In any case, given how dynamic the electorate has proven over the last three election cycles, the Georgia runoffs are likely the best data point we have as a gauge of the post-Trump electorate. And while the state’s wealthiest suburban districts didn’t prove quite as favorable to Democrats as they did when Trump was on the ballot in November, it was the pro-Trump districts that doomed the two Republican incumbents. As a FiveThirtyEight post-election analysis concluded, “the better Trump did in a county in November, the more its turnout tended to drop in the runoffs compared to the general election.” In short, Trump voters just weren’t that into McConnell, even when control of the Senate hung in the balance.
There’s also some evidence that the current defections in Republican voter affiliations are coming as much or even more from the pro-Trump wing of the party as from the GOP old guard.

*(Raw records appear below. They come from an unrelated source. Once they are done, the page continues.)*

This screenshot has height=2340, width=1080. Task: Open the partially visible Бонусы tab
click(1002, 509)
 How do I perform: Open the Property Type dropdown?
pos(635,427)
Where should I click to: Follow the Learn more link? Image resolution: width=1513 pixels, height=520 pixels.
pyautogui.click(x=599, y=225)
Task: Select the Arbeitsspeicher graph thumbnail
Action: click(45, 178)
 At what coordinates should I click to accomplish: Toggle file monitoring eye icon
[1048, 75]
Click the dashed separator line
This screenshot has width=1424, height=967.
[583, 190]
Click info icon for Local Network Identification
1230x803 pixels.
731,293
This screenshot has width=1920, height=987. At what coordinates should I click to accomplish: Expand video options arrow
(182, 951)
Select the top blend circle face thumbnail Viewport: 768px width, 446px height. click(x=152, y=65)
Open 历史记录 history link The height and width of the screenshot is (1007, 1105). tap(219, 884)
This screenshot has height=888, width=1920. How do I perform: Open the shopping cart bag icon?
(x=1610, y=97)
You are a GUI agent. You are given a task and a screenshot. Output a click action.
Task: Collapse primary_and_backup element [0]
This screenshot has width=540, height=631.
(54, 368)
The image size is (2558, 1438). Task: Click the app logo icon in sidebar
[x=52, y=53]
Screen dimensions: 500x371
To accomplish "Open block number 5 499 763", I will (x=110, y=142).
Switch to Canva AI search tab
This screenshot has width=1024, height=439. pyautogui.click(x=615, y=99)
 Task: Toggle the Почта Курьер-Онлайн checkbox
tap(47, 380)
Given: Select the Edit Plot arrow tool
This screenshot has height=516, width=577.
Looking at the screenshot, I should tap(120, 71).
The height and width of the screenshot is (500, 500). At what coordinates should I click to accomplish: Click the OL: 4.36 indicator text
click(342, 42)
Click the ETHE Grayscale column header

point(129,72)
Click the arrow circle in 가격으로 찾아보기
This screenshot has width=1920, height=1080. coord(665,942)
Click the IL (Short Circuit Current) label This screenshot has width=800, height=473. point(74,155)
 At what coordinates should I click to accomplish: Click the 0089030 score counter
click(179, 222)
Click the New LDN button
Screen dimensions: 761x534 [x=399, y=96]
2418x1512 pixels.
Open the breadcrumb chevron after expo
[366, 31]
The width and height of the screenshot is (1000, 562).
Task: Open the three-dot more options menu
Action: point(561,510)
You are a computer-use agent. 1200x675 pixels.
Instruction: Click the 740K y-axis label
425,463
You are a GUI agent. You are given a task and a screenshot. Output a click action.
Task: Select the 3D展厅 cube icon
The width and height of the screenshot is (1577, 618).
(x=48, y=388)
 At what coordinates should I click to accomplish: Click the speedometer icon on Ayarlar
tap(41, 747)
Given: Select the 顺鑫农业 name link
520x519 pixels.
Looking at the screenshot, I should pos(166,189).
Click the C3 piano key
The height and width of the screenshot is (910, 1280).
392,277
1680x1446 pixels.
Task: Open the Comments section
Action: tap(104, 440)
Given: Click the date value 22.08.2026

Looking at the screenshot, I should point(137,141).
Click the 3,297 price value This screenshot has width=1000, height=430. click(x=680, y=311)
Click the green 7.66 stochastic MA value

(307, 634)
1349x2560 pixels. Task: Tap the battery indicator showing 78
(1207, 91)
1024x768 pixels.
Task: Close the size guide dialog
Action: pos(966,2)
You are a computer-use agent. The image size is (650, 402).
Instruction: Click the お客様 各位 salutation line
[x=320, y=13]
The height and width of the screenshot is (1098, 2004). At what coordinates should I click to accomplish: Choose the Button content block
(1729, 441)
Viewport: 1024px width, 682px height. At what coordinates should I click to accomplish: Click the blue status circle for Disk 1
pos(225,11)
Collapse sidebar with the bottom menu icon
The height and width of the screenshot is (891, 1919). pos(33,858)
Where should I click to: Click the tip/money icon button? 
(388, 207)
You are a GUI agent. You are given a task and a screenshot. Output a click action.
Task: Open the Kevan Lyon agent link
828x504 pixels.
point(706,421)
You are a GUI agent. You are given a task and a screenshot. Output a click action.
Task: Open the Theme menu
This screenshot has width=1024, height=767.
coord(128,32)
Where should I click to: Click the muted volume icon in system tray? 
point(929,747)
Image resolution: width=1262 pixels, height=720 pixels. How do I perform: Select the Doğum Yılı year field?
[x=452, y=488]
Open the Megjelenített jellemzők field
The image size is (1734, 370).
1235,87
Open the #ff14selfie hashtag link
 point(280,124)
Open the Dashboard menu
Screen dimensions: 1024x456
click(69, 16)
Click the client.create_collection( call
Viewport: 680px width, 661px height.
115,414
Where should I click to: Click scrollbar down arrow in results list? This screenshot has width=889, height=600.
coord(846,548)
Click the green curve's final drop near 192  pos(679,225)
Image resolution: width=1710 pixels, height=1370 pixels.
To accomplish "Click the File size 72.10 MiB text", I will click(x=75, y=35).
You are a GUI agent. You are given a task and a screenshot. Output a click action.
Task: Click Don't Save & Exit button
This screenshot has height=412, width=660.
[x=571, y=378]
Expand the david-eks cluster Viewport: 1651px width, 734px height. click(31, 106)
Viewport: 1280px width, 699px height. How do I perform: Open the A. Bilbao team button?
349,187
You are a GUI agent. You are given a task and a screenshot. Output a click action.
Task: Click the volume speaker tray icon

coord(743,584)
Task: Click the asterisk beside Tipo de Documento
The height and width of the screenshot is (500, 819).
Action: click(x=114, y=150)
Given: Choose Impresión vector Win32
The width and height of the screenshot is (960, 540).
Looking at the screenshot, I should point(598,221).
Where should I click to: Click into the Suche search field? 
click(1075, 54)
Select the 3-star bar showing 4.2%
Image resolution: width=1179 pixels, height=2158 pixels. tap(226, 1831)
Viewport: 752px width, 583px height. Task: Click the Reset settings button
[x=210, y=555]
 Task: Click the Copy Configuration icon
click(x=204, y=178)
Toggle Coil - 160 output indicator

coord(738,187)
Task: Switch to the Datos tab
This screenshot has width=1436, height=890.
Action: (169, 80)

When Gallup recently found Republican dissatisfaction driving up support for a third party to an all-time national high, 41% of that sentiment was driven by Republican/Republican leaners who thought Trump should remain leader of the GOP, while 28% of third-party support came from Republicans/leaners who didn’t want Trump leading the party. I think we still need more data before we have a handle on what exactly is happening with the GOP electorate, but the party has experienced an unusual rate of disaffiliations since the November elections one way or the other.
In total, the picture that emerges is one of an ailing Senate leader charging toward the midterms with a decade-old battle plan, but seemingly oblivious to the fact that neither his caucus nor the voters it supposedly represents are even remotely the same army that went to war with the Obama administration. McConnell will undoubtedly make a play to reunite the caucus and the party behind that plan, but nothing about his plan is grounded in the realities of the battlefield that presently stands before us.